Quels problèmes pose le transfert de la ressource réseau dans le cadre d’une reprise d’entreprise par une personne physique ? À partir de cinq cas, nous proposons une prise en compte spécifique de la ressource réseau en quatre étapes (perception, évaluation, utilisation, valorisation) et ce, pour tout le processus repreneurial. La prise en compte du rôle clé de la ressource réseau doit s’opérer dès le processus de prise de décision afin de rendre possible l’évaluation de ce type d’actif le plus tôt possible dans le processus de reprise. La difficulté de l’évaluation de cette ressource sans en faire l’expérience doit conduire les repreneurs à la prudence en l’absence de mémoire organisationnelle dédiée et les inciter à s’assurer que le transfert de la ressource réseau se fasse lors de la phase de transition.

L’observation de la prise en main effective de la ressource réseau semble donner lieu à des formes de valorisation variables (appropriation/substitution). Cet aspect de la recherche nécessite des approfondissements. En effet, la substitution est-elle toujours un échec ? Peut-elle être délibérée ? Quelle est l’évolution dans le temps de la ressource réseau ?
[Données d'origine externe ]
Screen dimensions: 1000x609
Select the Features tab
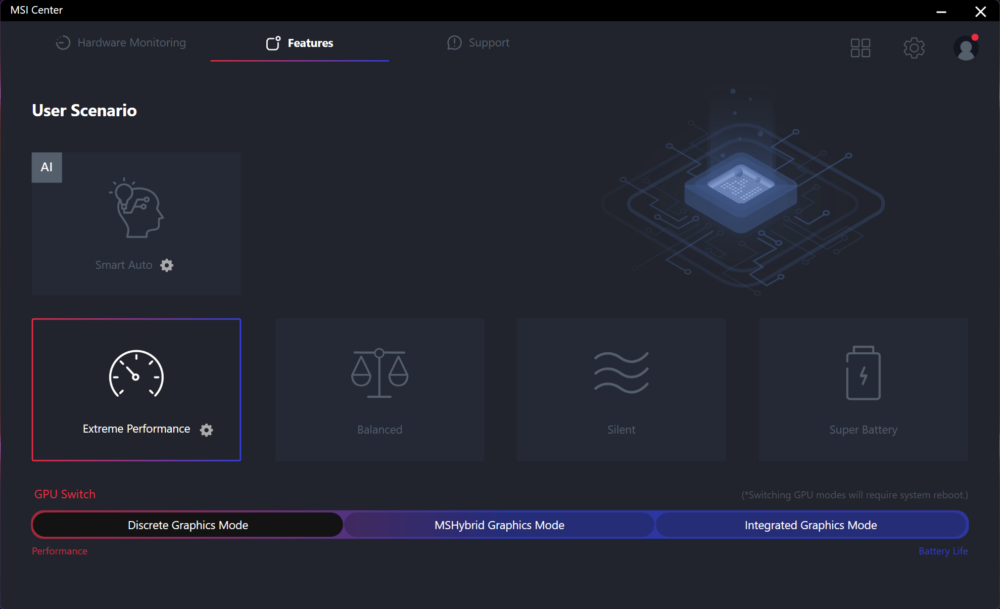click(x=300, y=43)
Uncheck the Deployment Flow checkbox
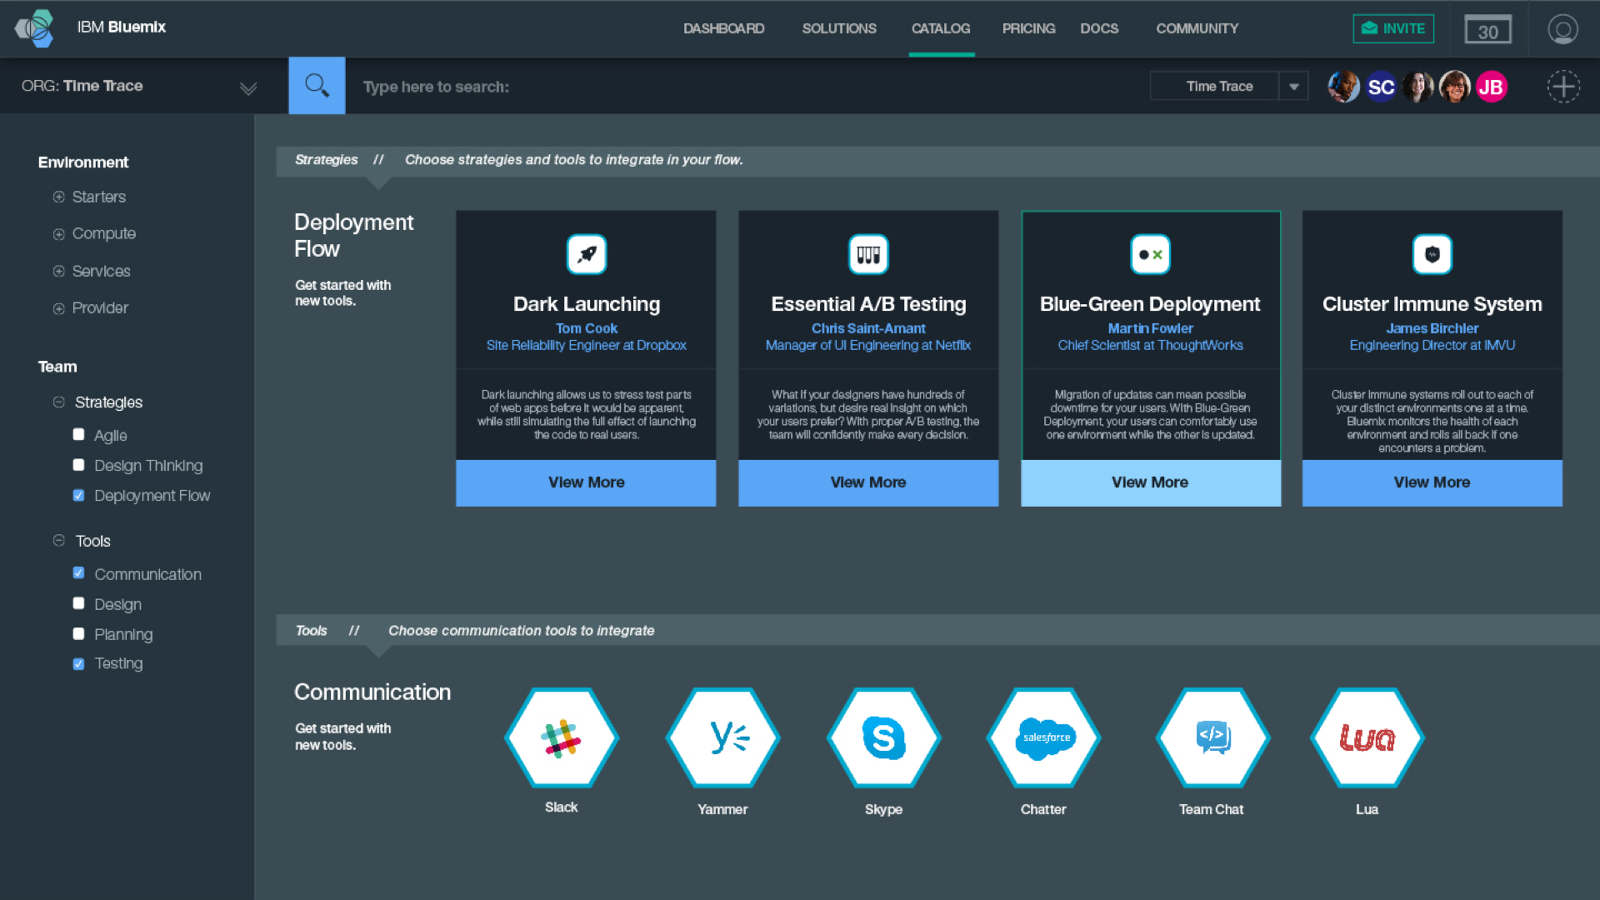1600x900 pixels. pyautogui.click(x=79, y=495)
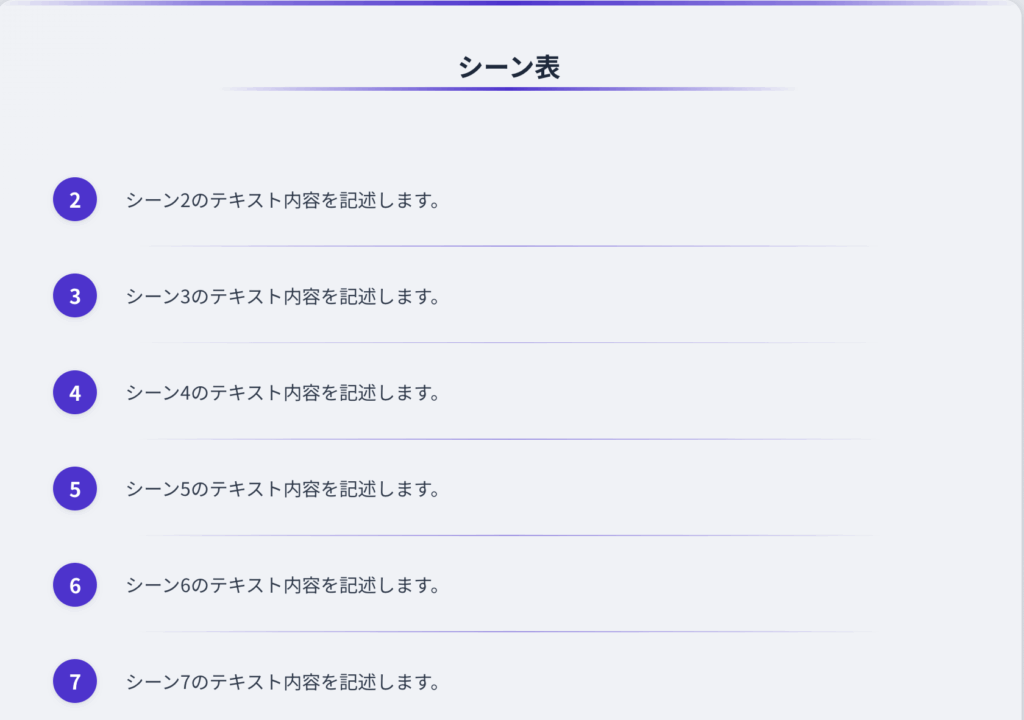Click the シーン2 text description
Viewport: 1024px width, 720px height.
coord(283,200)
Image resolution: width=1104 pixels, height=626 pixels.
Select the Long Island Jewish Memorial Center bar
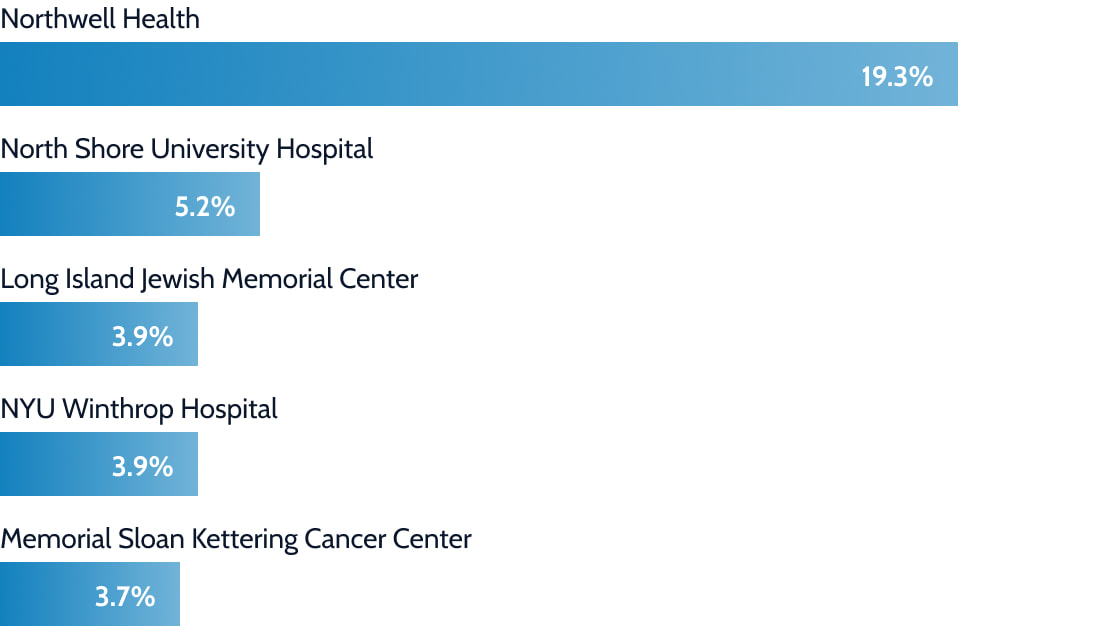[x=99, y=334]
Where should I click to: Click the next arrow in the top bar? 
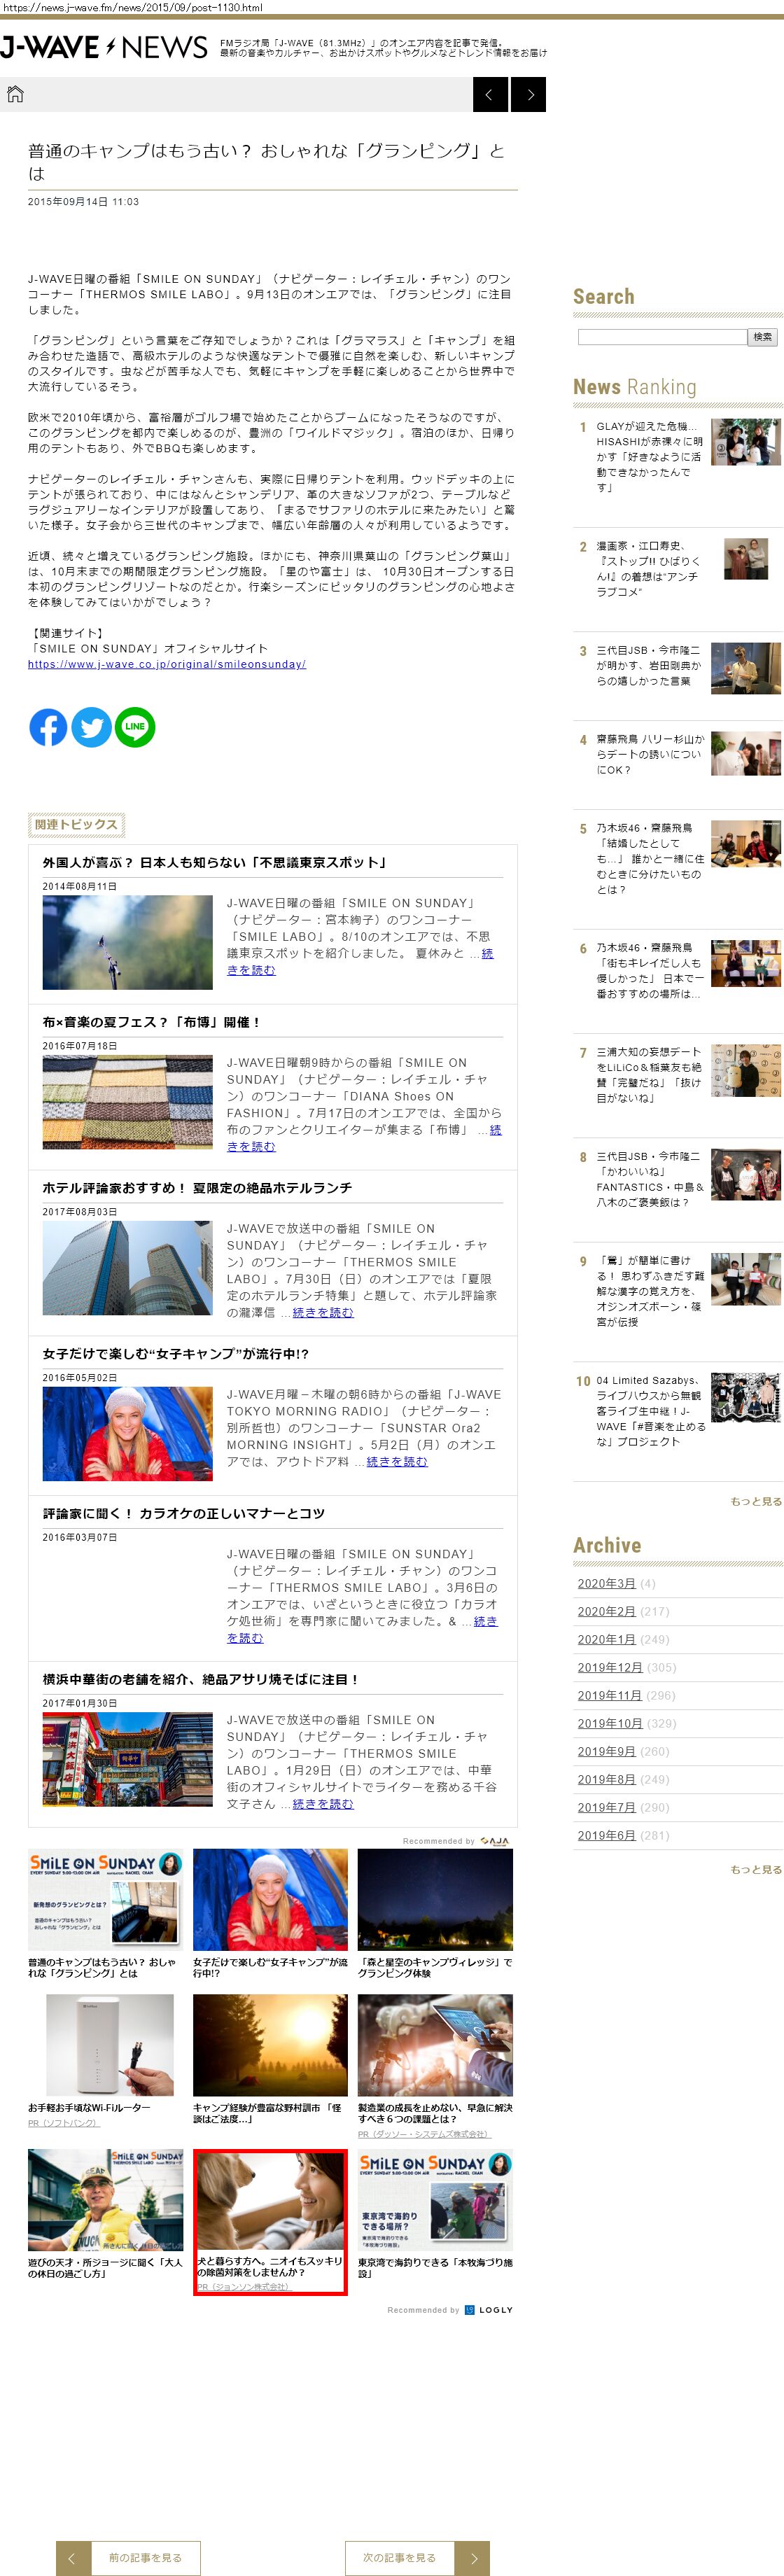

Nos résultats revêtent un caractère hypothétique conformément à la logique abductive et nécessitent confirmation. Dans le cas de la recherche exploratoire, l’observation repose uniquement sur la vision du repreneur, ce qui est une limite. D’autres études de cas longitudinales seraient un complément précieux (incluant le cédant et les parties prenantes). Par ailleurs, la portée des résultats doit être limitée au champ de l’artisanat et de la très petite entreprise. Des travaux portant sur des PME plus structurées sont donc envisageables.